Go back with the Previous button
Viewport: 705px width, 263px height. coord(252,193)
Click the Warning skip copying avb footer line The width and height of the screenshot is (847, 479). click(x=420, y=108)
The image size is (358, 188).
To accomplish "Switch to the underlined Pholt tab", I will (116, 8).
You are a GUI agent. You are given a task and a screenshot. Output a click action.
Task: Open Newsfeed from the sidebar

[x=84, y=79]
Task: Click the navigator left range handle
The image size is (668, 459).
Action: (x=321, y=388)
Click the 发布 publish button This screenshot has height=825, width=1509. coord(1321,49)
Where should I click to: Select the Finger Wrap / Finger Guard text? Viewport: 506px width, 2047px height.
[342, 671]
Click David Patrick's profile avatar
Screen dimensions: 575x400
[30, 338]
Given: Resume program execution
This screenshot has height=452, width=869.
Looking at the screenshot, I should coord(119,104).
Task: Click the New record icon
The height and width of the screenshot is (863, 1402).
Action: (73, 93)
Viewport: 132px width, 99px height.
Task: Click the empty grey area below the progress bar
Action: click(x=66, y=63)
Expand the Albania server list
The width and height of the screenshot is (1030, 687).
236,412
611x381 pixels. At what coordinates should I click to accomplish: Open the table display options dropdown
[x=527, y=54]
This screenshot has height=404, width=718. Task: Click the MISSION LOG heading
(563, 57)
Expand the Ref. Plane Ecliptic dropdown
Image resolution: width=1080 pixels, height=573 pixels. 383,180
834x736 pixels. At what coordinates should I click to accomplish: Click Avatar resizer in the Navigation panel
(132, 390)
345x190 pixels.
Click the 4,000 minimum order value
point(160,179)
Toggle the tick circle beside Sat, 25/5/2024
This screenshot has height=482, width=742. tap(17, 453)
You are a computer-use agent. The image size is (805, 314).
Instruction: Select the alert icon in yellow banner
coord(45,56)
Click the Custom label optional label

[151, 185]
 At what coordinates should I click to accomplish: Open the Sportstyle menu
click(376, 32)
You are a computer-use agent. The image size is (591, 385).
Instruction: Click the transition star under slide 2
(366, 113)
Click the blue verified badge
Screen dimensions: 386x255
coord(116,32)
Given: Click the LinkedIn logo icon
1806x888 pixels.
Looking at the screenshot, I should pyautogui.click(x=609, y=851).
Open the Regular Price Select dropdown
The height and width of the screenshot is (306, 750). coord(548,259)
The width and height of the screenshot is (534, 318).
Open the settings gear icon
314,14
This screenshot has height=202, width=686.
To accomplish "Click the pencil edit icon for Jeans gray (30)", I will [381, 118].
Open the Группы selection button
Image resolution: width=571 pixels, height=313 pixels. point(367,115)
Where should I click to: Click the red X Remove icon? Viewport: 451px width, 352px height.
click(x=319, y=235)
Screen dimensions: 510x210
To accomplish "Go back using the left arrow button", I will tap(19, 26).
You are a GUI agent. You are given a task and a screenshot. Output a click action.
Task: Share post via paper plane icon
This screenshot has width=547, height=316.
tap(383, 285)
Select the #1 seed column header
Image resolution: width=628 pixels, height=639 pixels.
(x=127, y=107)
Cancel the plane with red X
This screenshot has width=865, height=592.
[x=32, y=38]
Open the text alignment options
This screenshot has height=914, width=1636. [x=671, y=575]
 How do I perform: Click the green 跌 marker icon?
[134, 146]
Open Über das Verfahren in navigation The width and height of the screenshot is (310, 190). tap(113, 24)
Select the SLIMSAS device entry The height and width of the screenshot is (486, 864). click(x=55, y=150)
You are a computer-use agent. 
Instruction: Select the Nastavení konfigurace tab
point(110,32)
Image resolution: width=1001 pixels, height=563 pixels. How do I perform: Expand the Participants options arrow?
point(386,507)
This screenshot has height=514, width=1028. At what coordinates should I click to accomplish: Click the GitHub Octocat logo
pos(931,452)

Description of the task: Would you output the lines from the one that contains "Instruction: Click the" to the end of the data, both ends included, exactly as they appear?

Solution:
Instruction: Click the transition star under slide 2
(366, 113)
Click the blue verified badge
Screen dimensions: 386x255
coord(116,32)
Given: Click the LinkedIn logo icon
1806x888 pixels.
Looking at the screenshot, I should pyautogui.click(x=609, y=851).
Open the Regular Price Select dropdown
The height and width of the screenshot is (306, 750). coord(548,259)
The width and height of the screenshot is (534, 318).
Open the settings gear icon
314,14
This screenshot has height=202, width=686.
To accomplish "Click the pencil edit icon for Jeans gray (30)", I will [381, 118].
Open the Группы selection button
Image resolution: width=571 pixels, height=313 pixels. point(367,115)
Where should I click to: Click the red X Remove icon? Viewport: 451px width, 352px height.
click(x=319, y=235)
Screen dimensions: 510x210
To accomplish "Go back using the left arrow button", I will tap(19, 26).
You are a GUI agent. You are given a task and a screenshot. Output a click action.
Task: Share post via paper plane icon
This screenshot has width=547, height=316.
tap(383, 285)
Select the #1 seed column header
Image resolution: width=628 pixels, height=639 pixels.
(x=127, y=107)
Cancel the plane with red X
This screenshot has width=865, height=592.
[x=32, y=38]
Open the text alignment options
This screenshot has height=914, width=1636. [x=671, y=575]
 How do I perform: Click the green 跌 marker icon?
[134, 146]
Open Über das Verfahren in navigation The width and height of the screenshot is (310, 190). tap(113, 24)
Select the SLIMSAS device entry The height and width of the screenshot is (486, 864). click(x=55, y=150)
You are a computer-use agent. 
Instruction: Select the Nastavení konfigurace tab
point(110,32)
Image resolution: width=1001 pixels, height=563 pixels. How do I perform: Expand the Participants options arrow?
point(386,507)
This screenshot has height=514, width=1028. At what coordinates should I click to accomplish: Click the GitHub Octocat logo
pos(931,452)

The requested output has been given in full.